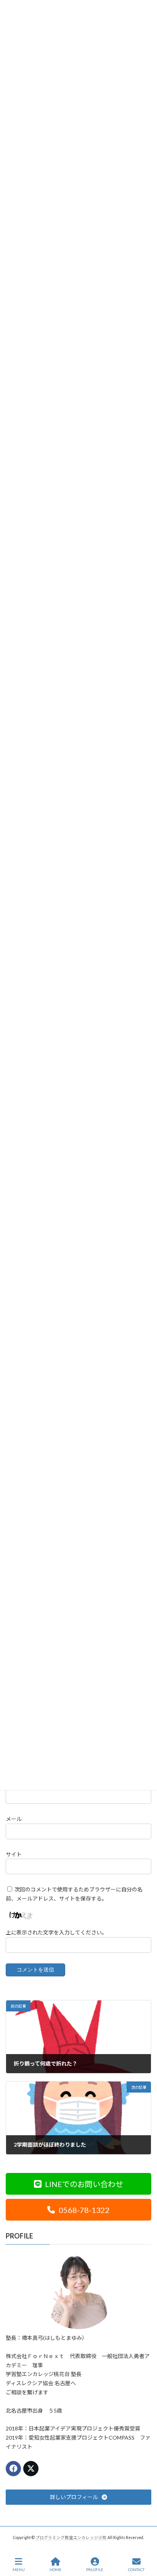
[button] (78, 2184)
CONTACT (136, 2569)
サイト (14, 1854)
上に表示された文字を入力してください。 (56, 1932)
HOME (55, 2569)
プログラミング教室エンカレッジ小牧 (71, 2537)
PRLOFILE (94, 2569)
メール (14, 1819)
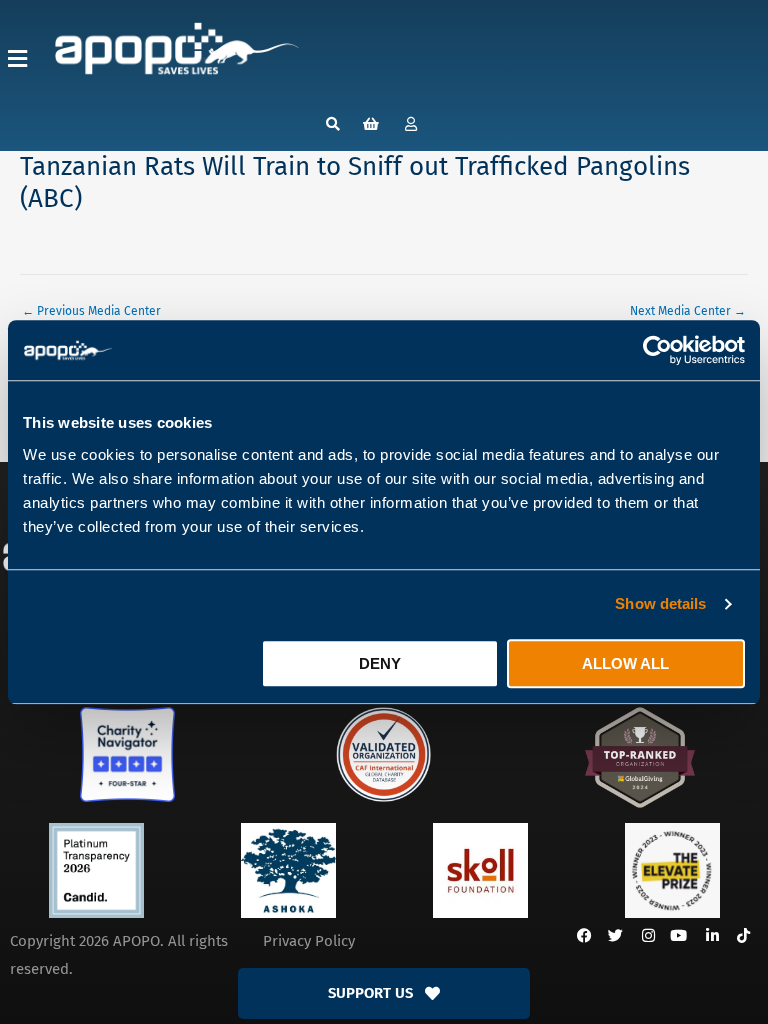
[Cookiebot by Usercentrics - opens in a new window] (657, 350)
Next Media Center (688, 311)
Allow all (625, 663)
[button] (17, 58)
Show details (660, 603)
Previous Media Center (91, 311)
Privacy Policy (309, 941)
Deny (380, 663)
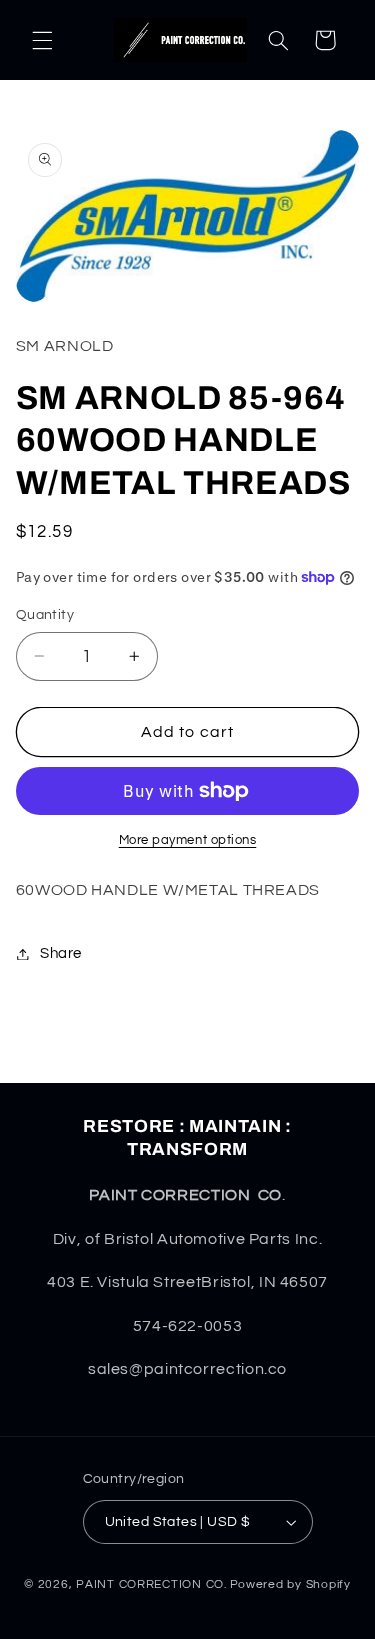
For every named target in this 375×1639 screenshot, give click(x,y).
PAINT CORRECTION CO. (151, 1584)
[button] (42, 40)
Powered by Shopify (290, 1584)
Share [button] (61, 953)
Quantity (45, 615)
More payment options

▶ **Exercise objective**: Whenever the word "Center" occurs in a line above, copy that line.

▶ **Response to this exercise**:
Next Media Center (688, 311)
Previous Media Center (91, 311)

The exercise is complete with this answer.